A cientista do CDC comentou os resultados de um estudo realizado em dez países asiáticos – todos situados no hemisfério Norte – entre 2006 e 2011. A pesquisa, publicada na mesma edição do Bulletin of the World Health Organization, foi conduzida em Bangladesh, Camboja, Índia, Indonésia, Laos, Malásia, Filipinas, Cingapura, Tailândia e Vietnã.

A análise mostrou haver circulação do vírus influenza durante todos os meses do ano, em todos os países. No entanto, dois padrões distintos ficaram evidentes. Na Indonésia, Malásia e em Cingapura, países próximos à linha do Equador, não era possível perceber um pico bem definido na atividade viral. Já nas outras sete nações – situadas mais ao norte, mas ainda na região tropical – foi visto um pico de atividade mais claro entre os meses de julho e outubro, período das chuvas de monções (e verão no hemisfério Norte).

“Esse pico contrasta com o pico de inverno típico da sazonalidade do influenza verificada nas regiões de clima temperado do hemisfério Norte. Uma mesma relação entre latitude e período de pico de influenza foi verificada no Brasil”, disse Cox, referindo-se a dados do primeiro artigo a levantar a questão, publicado em 2009 na PLoS One por cientistas brasileiros.

De acordo com Wladimir Alonso, um dos autores do estudo e pesquisador associado do Fogarty International Center do National Institutes of Health (NIH), nos Estados Unidos, mesmo antes de 2009 já existia entre especialistas a suspeita de que a sazonalidade do vírus seria diferente em regiões tropicais. “Nós fizemos o primeiro artigo quantitativo sobre o tema”, contou.

O grupo brasileiro reuniu amostras de pacientes infectados pelo influenza coletadas no Instituto Adolfo Lutz, em São Paulo, e no Instituto Evandro Chagas, no Pará, entre 1999 e 2007. Foram então comparadas as cepas encontradas nas amostras com as cepas que fizeram parte da formulação da vacina do hemisfério Sul no ano correspondente.

“Além de comparar o cenário histórico, ou seja, as vacinas que tinham sido dadas com as cepas que de fato circularam, analisamos um cenário hipotético e vimos que a formulação vacinal recomendada para o hemisfério Norte teria capturado melhor as cepas existentes nas amostras no momento em que a vacina foi oferecida”, disse Alonso.

Segundo o pesquisador, esse primeiro estudo mostrou uma concordância maior com a vacina do hemisfério Norte tanto nas amostras coletadas no Pará quanto nas amostras da região Sudeste.

“No entanto, estudos mais recentes em colaboração com a Fiocruz (RJ) têm revelado que nas regiões Sul e Sudeste do Brasil a recomendação feita para o hemisfério Sul é de fato a mais adequada.
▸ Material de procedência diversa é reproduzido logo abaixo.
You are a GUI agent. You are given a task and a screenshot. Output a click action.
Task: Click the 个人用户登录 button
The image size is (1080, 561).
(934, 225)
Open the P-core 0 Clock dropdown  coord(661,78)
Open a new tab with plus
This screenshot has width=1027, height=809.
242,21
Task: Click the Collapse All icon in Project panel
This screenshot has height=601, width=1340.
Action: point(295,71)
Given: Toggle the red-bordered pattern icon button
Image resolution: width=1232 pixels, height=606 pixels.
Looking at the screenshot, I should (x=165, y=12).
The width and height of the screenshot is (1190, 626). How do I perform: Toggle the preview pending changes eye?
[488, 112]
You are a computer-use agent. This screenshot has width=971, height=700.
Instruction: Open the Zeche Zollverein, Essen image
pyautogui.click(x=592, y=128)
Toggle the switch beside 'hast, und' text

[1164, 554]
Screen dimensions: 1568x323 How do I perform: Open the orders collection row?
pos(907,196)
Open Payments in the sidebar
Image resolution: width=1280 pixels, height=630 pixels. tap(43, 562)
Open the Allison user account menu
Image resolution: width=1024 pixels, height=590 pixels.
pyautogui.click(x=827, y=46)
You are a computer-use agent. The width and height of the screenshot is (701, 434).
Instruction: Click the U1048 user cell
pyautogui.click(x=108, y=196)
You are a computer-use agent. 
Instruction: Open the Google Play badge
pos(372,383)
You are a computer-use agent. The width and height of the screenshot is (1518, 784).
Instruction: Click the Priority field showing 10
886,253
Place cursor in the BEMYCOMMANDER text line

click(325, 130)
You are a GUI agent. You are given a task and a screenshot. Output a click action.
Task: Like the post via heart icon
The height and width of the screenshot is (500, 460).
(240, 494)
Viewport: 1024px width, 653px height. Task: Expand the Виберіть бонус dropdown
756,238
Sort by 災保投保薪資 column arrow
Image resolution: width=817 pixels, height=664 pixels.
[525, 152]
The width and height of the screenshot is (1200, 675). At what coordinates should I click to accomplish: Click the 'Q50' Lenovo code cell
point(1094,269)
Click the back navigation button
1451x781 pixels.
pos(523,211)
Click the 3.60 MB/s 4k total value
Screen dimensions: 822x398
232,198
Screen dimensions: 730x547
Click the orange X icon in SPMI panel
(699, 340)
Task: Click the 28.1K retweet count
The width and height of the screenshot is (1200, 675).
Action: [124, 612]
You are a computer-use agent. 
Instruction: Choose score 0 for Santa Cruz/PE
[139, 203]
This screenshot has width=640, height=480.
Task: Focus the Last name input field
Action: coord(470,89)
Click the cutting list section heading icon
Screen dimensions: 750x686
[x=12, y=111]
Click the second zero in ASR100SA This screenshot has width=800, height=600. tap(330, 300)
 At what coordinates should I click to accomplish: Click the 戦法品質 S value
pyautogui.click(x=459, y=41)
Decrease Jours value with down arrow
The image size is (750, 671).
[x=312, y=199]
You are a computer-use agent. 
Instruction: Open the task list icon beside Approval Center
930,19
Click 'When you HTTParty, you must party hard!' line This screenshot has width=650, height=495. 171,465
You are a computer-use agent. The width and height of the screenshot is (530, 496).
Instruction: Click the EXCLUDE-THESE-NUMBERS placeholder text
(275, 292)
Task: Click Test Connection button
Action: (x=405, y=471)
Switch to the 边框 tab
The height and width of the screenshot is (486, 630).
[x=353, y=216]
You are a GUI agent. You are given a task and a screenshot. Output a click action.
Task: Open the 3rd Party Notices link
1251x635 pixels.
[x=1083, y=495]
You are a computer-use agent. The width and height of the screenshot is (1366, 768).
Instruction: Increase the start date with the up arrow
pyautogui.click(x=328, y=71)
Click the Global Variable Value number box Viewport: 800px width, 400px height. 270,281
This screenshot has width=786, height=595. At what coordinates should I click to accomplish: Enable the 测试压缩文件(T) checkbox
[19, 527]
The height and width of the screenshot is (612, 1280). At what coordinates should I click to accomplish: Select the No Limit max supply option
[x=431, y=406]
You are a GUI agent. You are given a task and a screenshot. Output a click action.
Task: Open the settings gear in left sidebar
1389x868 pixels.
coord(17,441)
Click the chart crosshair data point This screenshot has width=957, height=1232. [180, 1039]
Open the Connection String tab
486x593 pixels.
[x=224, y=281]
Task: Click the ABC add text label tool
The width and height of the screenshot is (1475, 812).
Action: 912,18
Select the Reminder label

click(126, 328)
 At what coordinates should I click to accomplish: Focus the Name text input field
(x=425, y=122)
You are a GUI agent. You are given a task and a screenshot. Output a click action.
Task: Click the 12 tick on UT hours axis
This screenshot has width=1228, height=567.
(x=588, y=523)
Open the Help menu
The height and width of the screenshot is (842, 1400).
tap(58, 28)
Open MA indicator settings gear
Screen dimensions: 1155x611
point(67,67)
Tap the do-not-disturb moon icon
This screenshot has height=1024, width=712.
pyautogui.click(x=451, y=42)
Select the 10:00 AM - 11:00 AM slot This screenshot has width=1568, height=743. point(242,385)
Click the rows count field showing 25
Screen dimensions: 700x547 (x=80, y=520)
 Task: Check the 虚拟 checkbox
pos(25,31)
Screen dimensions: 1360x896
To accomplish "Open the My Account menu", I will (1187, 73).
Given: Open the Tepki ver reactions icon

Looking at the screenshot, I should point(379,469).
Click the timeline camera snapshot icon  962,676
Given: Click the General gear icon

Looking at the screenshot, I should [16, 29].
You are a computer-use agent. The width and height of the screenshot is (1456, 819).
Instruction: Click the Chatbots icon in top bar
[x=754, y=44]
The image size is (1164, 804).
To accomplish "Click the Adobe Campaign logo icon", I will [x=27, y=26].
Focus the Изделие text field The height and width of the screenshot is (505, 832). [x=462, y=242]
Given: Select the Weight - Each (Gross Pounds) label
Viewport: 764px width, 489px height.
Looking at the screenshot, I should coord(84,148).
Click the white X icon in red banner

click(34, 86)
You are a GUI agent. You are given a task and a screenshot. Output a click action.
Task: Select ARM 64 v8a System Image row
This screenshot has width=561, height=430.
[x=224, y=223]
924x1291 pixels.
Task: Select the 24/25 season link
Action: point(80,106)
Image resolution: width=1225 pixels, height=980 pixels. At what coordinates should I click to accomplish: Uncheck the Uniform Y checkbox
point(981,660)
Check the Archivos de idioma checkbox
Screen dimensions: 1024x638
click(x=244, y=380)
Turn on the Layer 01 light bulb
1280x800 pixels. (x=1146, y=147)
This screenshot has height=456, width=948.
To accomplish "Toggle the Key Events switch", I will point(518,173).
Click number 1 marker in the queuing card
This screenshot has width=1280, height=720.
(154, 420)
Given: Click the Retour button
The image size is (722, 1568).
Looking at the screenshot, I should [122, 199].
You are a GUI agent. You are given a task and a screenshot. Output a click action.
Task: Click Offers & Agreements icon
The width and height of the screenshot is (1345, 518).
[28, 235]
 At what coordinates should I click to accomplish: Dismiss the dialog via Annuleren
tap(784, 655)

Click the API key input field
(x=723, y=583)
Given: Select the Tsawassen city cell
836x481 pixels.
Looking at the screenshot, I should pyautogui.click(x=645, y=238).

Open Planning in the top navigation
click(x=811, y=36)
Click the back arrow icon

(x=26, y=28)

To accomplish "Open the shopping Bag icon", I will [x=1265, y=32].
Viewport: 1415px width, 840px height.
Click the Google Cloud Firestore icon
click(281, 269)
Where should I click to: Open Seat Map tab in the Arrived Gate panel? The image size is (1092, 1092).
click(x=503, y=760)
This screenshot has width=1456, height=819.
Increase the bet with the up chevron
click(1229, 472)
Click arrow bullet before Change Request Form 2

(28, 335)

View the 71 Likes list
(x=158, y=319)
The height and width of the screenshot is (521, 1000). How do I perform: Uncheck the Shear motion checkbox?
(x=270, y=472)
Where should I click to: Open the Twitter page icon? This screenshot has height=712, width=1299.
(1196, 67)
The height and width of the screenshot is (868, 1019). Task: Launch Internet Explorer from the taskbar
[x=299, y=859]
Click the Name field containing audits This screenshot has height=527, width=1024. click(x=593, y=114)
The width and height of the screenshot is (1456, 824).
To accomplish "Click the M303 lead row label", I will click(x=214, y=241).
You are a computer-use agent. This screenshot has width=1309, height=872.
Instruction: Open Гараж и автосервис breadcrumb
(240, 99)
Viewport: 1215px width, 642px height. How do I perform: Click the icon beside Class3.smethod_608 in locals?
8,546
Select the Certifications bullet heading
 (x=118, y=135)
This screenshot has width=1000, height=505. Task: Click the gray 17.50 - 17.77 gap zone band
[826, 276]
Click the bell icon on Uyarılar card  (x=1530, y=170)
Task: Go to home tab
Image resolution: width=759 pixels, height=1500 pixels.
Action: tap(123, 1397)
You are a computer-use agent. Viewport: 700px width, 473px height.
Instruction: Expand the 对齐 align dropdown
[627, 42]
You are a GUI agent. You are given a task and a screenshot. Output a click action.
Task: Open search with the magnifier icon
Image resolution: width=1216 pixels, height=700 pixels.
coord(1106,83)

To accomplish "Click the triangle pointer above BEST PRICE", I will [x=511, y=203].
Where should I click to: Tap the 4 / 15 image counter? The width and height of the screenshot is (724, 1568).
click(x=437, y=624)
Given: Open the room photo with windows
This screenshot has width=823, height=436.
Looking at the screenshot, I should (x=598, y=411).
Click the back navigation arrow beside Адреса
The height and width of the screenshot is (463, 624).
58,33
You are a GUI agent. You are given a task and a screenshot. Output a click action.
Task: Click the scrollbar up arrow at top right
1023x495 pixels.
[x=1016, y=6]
Já no Norte e em parte do Nordeste, com exceção da Bahia, seria melhor seguir o calendário e a formulação recomendada para o hemisfério Norte, pois são locais onde não há um inverno bem definido e a dinâmica de circulação de vírus obedece a outras condições climáticas ainda não bem compreendidas”, disse Alonso, que também participou de um estudo que verificou uma situação semelhante na China.

Circulação do influenza

De acordo com a pesquisadora do Instituto Adolfo Lutz Terezinha Maria de Paiva, coautora do artigo da PLoS One, está sendo feito atualmente um mapeamento para entender a dinâmica de circulação do influenza no Centro-Oeste do Brasil.

“Já recebemos amostras de Mato Grosso, Mato Grosso do Sul, Goiás, Piauí, Tocantins e Rondônia. A princípio, os dados parecem ser compatíveis com os observados nas Regiões Sul e Sudeste”, disse Paiva.

Na avaliação de Cox, de Alonso e de Paiva, já há evidências suficientes para mudar a estratégia de vacinação em diversos países situados em regiões tropicais e equatoriais, inclusive o Brasil.

“Penso ser realmente importante que as pessoas que conhecem esses dados consigam sensibilizar os decisores políticos de seus países. No caso da Índia, por exemplo, o período de vacinação já foi mudado. E ainda há alguns países, principalmente os mais pobres da Ásia, que não adotam nenhuma estratégia de vacinação, apesar do grande fardo que a gripe representa para as sociedades em desenvolvimento”, disse Cox à Agência FAPESP.